Bacillus spp. strains showed IAA production in the range of 7.50 to 16.28 µg/mg protein which was significantly lower as compared to that observed for A. formosense strains AIM57 (36.55 µg/mg protein). IAA production under co-culture conditions ranged between 15.07 and 23.84 µg/mg protein for different combinations indicating that IAA production was in the middle range (lower than individual AIM57 culture, but higher than the individual cultures of respective Bacillus strains). The combination AIM57 + IMJ12 showed the highest IAA production followed by AIM57 + IMJ4 and AIM57 + IMJ7 (Fig. 3a).
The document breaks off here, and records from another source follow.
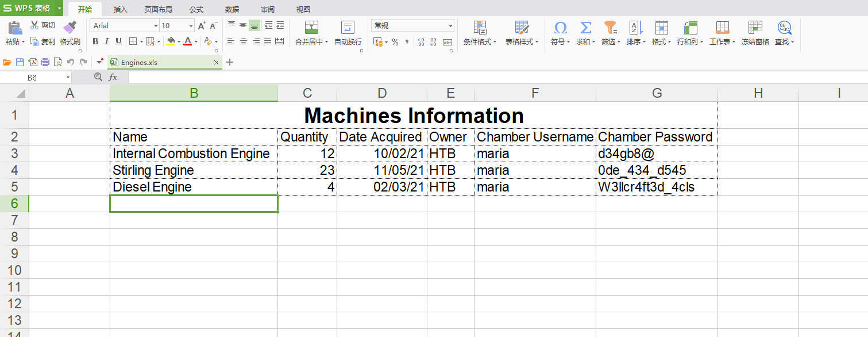Click the Sum (Σ) icon
868x337 pixels.
pyautogui.click(x=585, y=28)
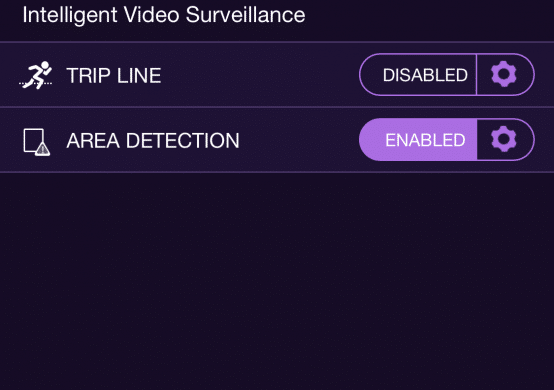Enable the Trip Line DISABLED toggle

point(418,75)
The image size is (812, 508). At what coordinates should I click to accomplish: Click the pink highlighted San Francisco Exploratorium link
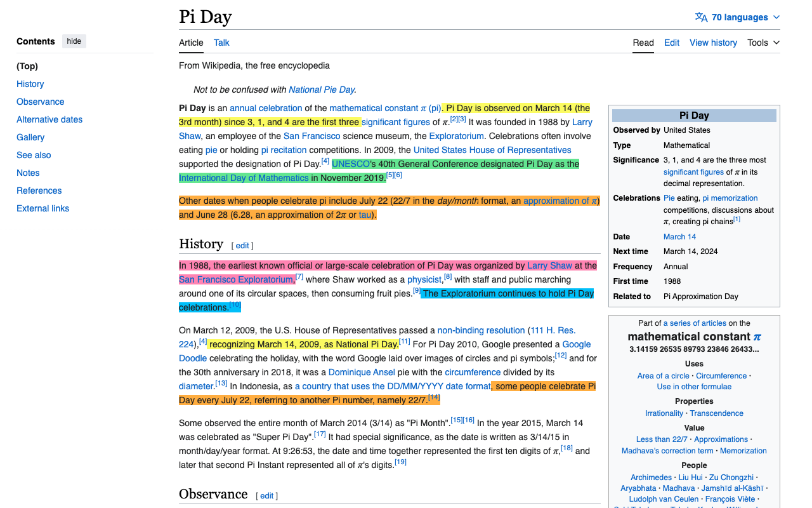(236, 279)

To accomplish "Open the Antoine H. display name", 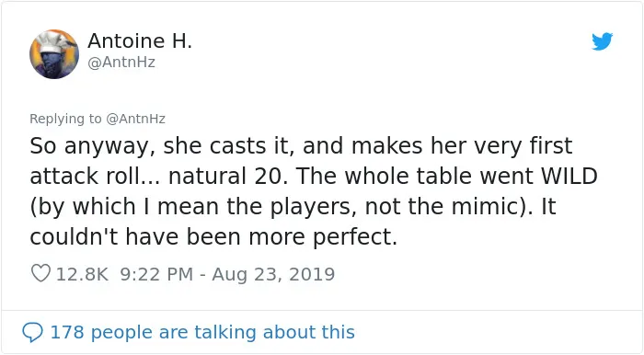I will click(x=140, y=40).
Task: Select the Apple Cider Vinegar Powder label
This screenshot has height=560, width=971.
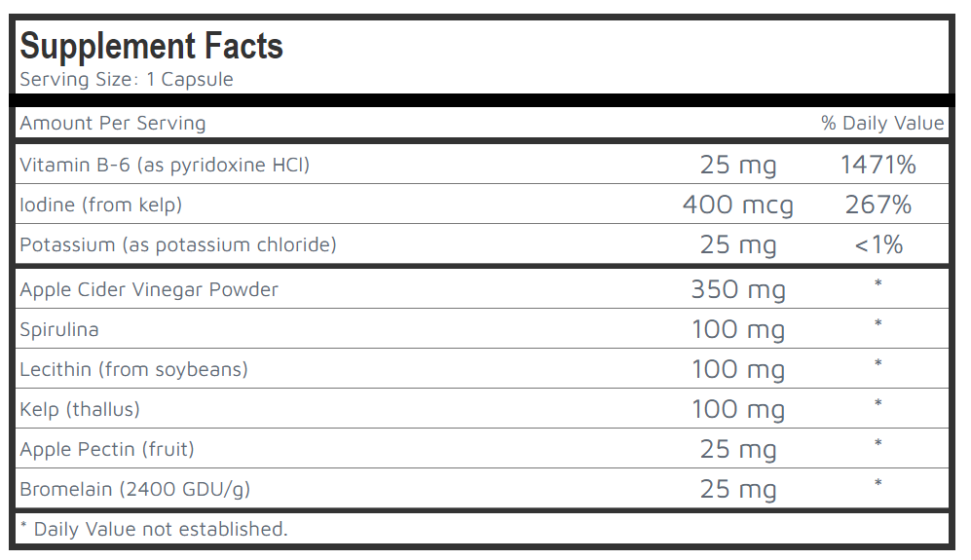Action: tap(149, 289)
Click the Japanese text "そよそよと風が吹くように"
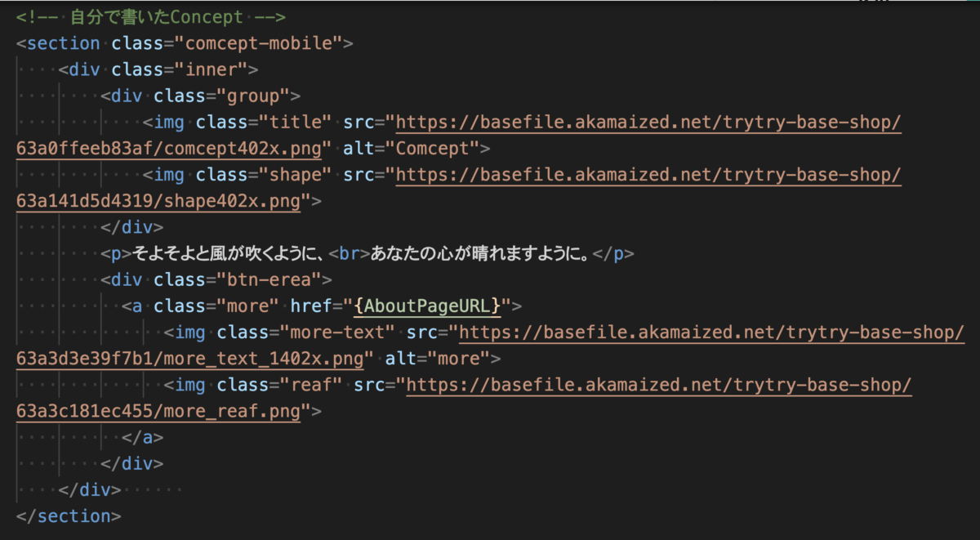 (x=221, y=254)
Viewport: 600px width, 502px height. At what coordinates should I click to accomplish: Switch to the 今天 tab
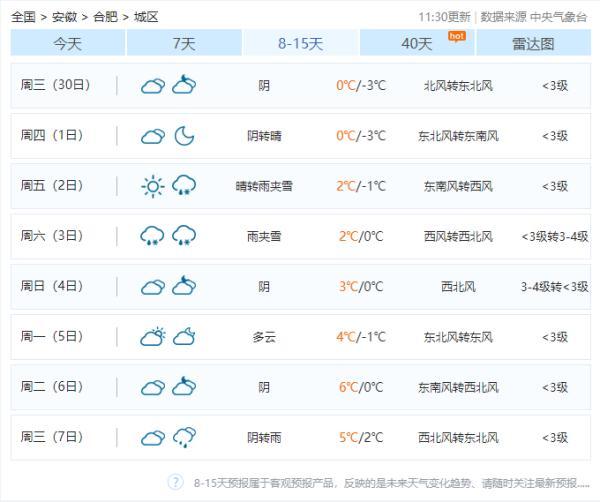pos(68,43)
The results indicated the contribution of both the strains in the production of IAA. Nitrogenase activity among the individual strains ranged between 0.25 and 65.30 nmoles of ethylene/hr with AIM57 showing the highest activity and the individual Bacillus spp. strains showing negligible ARA. The nitrogenase activity under co-cultured conditions ranged between 79.63 and 123.65 nmoles of ethylene/hr with the combination AIM57 + IMJ4 showing the highest nitrogenase activity followed by AIM57 + IMBJ3 and AIM57 + IMJ7, which was at par with AIM57 + IMJ12 (Fig. 3b). Phosphate solubilization among the individual strains ranged between 2.60 and 4.79 µg/mg protein with IMJ12 showing the highest activity. The phosphate solubilization under co-cultured conditions ranged between 3.11 and 8.74 µg/mg protein with the combination AIM57 + IMJ12 showing the highest solubilized phosphate followed by AIM57 + IMJ4. The results indicated variation in the response of co-cultured combination; however, in majority of the co-inoculated combination, a positive effect in phosphate solubilization was observed (Fig. 3c). Siderophore activity among the individual strains ranged between 8.08 and 40.92 psu with AIM57 showing the highest activity and IMJ7 showing the least activity. The siderophore production under co-cultured conditions ranged between 40.62 and 48.95 psu showing significant increase over respective individual strains. The combination AIM57 + IMBJ3 showed the highest siderophore production followed by AIM57 + IMSB1 which was at par with AIM57 + AB4. Under co-cultured conditions, the combination AIM57 + RP24 showed the least siderophore activity; however, it was significantly high than that of individual RP24 and was at par with that expressed by individual AIM57 strain (Fig. 3d).

Fig. 3
figure 3

Effect of co-cultivation on PGP traits: IAA production (a), nitrogenase activity (b), P solubilization (c), siderophore production (d)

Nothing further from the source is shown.